I’ve spent months pondering the amorphous blob of ideas, willing it to coalesce into something firm and focussed and useful.

Last week, thank god, I could actually see it. So it’s time to start filling in the form.

I’ve spent time helping and supporting other artists fill in their forms so I am now quite familiar with the format and the idiosyncrasies of the Grantium platform. I’m even now in a position to offer professional help if anyone wants me to, and if you have any specific needs in terms of accessing the forms (for example if you have a visual impairment) then ACE will pay for that support for you. They are wonderful people and it is an amazing organisation, but the application process can be a nightmare.

But however familiar I am with the process, writing my own bid is a different beast. the emotional attachment to the work creates obstacles. My own terror can too. I have decided that one of my targets for this project should be to gain the confidence and technical skills required for a solo performance. These words have been inserted, deleted, and inserted agin every time I open the application.

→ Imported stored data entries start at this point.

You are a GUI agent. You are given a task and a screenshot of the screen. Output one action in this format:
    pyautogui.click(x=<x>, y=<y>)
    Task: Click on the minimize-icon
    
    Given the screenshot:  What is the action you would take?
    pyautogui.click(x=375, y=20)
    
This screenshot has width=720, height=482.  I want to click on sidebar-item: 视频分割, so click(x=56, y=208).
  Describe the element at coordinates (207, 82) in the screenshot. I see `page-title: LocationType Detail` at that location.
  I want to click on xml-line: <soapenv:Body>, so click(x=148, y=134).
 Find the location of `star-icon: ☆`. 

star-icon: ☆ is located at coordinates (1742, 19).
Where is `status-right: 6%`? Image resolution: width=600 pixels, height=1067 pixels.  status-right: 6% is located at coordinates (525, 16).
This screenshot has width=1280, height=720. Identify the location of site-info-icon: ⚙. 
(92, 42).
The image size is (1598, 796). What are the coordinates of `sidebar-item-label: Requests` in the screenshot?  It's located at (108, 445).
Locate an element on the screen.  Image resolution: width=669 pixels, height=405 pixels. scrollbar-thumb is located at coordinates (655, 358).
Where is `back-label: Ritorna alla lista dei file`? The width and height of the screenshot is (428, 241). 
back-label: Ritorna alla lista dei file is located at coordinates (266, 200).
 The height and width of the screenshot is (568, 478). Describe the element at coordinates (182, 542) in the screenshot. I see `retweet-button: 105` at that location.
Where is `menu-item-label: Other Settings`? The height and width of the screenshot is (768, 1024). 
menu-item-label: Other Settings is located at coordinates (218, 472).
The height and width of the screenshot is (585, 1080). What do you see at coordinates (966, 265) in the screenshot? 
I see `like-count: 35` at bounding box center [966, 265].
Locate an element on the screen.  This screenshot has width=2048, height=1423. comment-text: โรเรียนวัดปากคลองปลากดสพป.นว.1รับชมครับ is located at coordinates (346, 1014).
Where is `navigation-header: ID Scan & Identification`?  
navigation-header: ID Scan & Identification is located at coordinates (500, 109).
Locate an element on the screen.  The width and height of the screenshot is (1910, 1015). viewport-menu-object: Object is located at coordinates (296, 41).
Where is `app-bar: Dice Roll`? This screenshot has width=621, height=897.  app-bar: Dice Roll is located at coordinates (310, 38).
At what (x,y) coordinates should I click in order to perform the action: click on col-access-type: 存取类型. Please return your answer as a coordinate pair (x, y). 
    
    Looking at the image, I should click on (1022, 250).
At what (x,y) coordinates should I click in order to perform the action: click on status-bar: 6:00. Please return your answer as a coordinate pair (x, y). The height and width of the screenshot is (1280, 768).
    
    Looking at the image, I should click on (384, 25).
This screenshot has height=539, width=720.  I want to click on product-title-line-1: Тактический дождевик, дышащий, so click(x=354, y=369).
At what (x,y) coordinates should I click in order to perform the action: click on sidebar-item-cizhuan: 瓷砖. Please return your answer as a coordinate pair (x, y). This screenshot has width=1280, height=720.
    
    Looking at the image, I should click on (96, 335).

The glorious thing about being in a band, or even with one other person accompanying is the camaraderie. Dan is a wonderful man to have next to me on a stage. I swear that man can read my mind, and can certainly pick up on anything untoward, and steer it off! The band is great too. I have Ian, Andy, Lloyd and John all beside me, or hiding behind me. their support for me up front singing is palpable to me. I feel it properly. It is easy to “perform” the relationships between us all, and in doing so, immediately the audience know we are good people, they see it in those relationships. It is relatable.

But how do you convey that without the onstage interaction?

And this is exactly the point at which my thoughts about the project coalesced.

Those drawings about relationships and interaction rely upon there being several elements on the page/stage.

But what happens when there’s only ONE?